_Tarefa a cumprir_
Escreva a continuação do texto sobre poesia engajada, começando logo após a última frase apresentada.

_Texto fornecido_

+--

Poesia antifa, a luta é verbo.

“Salvo raras exceções, os poemas inspirados pela Resistência, não são grandes poemas”, escreveu o ensaísta Georges Jean.

Foto: Inêz Oludé

Segundo ele, os poetas com preocupações sociais perdem a qualidade, são rasos, e na sua depreciação, sugere que o poeta não é um ser pensante, e que seria influenciável, logo, sem espírito crítico, reflexão, ou seja, sem autonomia. Fiz uma busca na Internet, para relembrar que desde Platão, os poetas são estigmatizados, malditos, criticados, Acusados de viver no mundo da lua.

À diferença da canção de protesto, do teatro e dos cantos revolucionários, a poesia dita engajada, de cunho político ou social, foi mal avaliada pelos literatos acadêmicos e críticos da literatura. Segundo eles, seria um gênero circunstancial, poesia passageira, simplista e sem estética.

Seria interessante saber se estes críticos leram os poetas que criticam ou se repetem  ad nauseam as falas de outros a fim de criar controvérsias, ou pior, manter os poetas numa espécie de aura por trás das nuvens de narcose, fora da realidade, como se fossem diferentes dos comuns dos mortais.

Os poetas são iguais a qualquer pessoa, o que os caracteriza é o uso da linguagem, eles têm as mesmas preocupações, os mesmos traumas, as mesmas feridas históricas, o mesmo papel no mundo e o mesmo destino final.

Poeta não é santo, nem deus, nem anjo, nem demônio, mas pode ser tudo isso. Empatia, antipatia, crueldade, bondade são dados a todos os seres. Ninguém escapa da condição humana, os poetas são humanos, logo não escapam da reflexão  do tempo presente. Os poetas engajados, estão atentos ao que acontece ao redor deles. Os poetas em tempos de opressão são testemunhas vivas, e enquanto as democracias recusarem ou não tiverem centros que abriguem os arquivos da memória do mundo, serão as caixas pretas, desmontando as narrativas negacionistas e os revisionistas.

+--

_Registros_
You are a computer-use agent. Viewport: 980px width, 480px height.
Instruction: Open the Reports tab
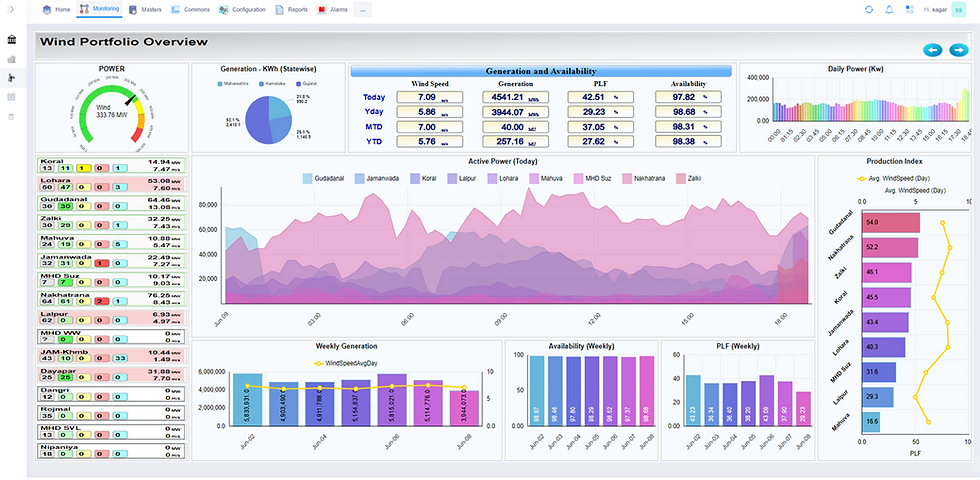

+--

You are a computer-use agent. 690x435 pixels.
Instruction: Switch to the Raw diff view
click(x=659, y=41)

+--

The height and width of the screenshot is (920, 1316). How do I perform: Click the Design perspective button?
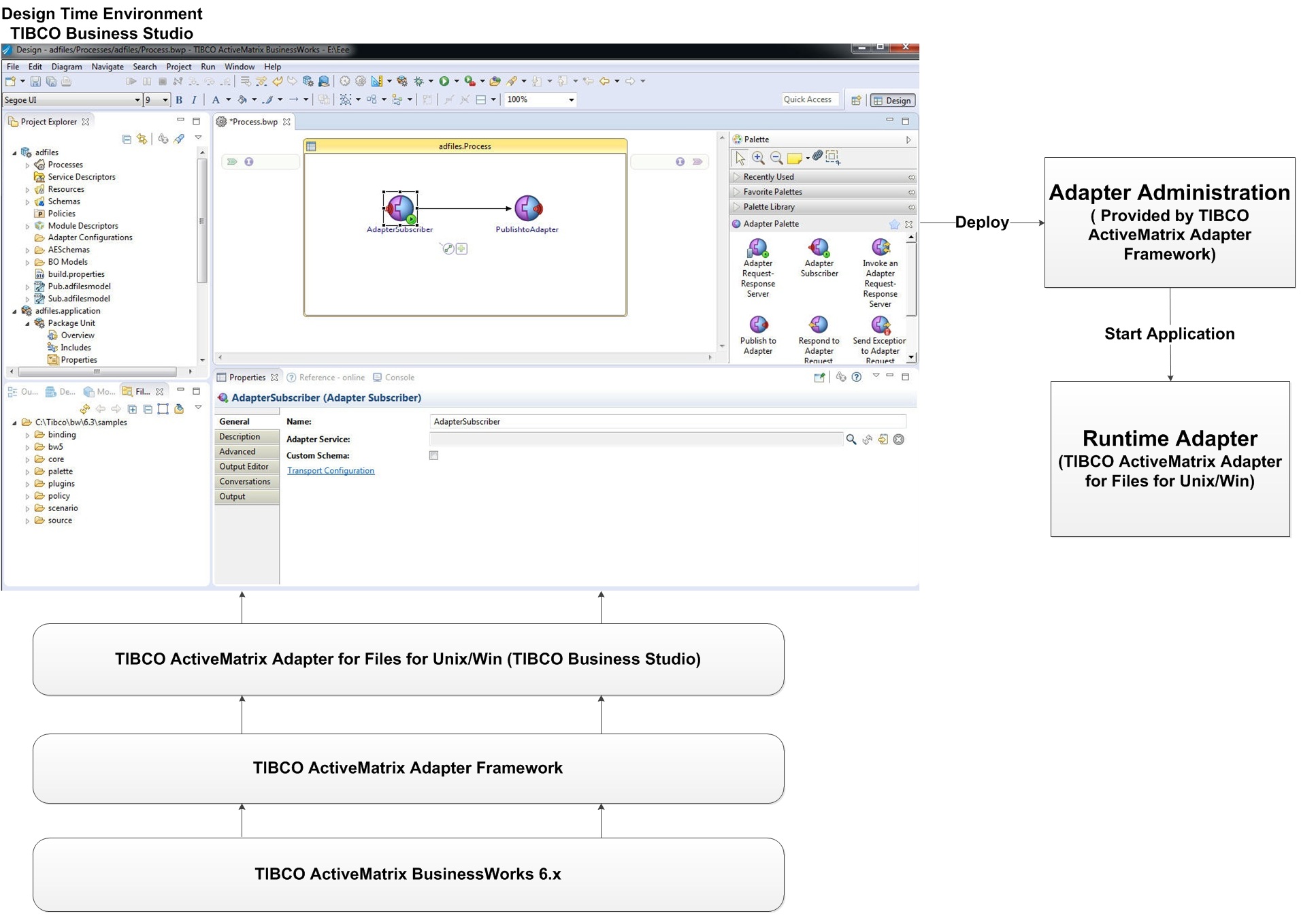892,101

+--

_Resposta_
As pessoas adoram criar mitos, passam da admiração ao ódio e se decepcionam quando descobrem que os poetas são iguais a elas. Os poetas não precisam ser inventados. Trabalho, disciplina, concentração, interesse pelo mundo que os rodeiam, curiosidade pelas coisas da vida, prestar atenção nas pessoas, conviver com as desgraças do mundo, ter empatia. O trabalho do artista engajado, é canibalizar as vivências e experiências, transformar em poesia, expressar nelas suas alegrias e tristezas. Sonhar, apesar de tudo, é o que faz de qualquer poeta, o que ele é.

Victor Hugo, afirmava que “o poema e o poeta têm potencial para transformar o homem e a sociedade, ao contrário de uma concepção puramente sentimental do gênero poético”.

As obras de centenas de grandes autores, da literatura universal, que tiveram alguma preocupação com o social, são exemplares e numerosas, Maxime Gorki, Dostoiesksky, Victor Hugo, Maiakovsky, Garcia Lorca, Primo Levi, entre muitos outros.

Em todos os movimentos ao redor do mundo, a poesia social, sempre esteve presente, e quem ousaria dizer que a Rosa do povo de Drummond, Morte e Vida Severina, o Navio Negreiro, de Castro Alves, o Romanceiro da Inconfidência, de Cecilia Meirelles, Poemas de abril, de Sidônio Muralha, a Mãe Coragem, de Bertolt Brecht, que são poemas “menores” ou que eles sejam poetas medíocres? Pesquisem e constatem o que digo.

A circunvolução poética

Nesta coluna, tratarei de publicar uma vez por mês, a voz dos poetas brasileiros e de outras paragens, de ontem e de hoje, que usaram ou usam poesia como arma de resistência e luta. Principalmente os poetas das ideias progressistas e revolucionárias: comunistas, anarquistas, socialistas, guerrilheiros, ou seja, os poetas de esquerda. Homens e mulheres da foice e do martelo, mas não só, também os revoltados, antifascistas, marginais, periféricos, excluídos, anticapitalistas, engajados ou não. Enfim, o Humanistas que de uma forma ou de outra, mudaram ou tentaram mudar o mundo e me inspiram. Em tempos de obscurantismo, de medos e covardias, o nazi-fascismo batendo às nossas portas, é dever de todos de combater as tiranias.

Com todas as armas.

Pequenos deuses caseiros

Sidônio Muralha (Portugal 1920 – Brasil 1982)

Pequenos deuses caseiros

que brincais aos temporais,
passam-se os dias, as semanas,

 os meses e os anos
e vós jogais, jogais
o jogo dos tiranos.

Pequenos deuses caseiros,

 cantai cantigas macias,
tomai vossa morfina,

perdulai vossos dinheiros,
derramai a vossa raiva,

gozai vossas tiranias,
pequenos deuses caseiros.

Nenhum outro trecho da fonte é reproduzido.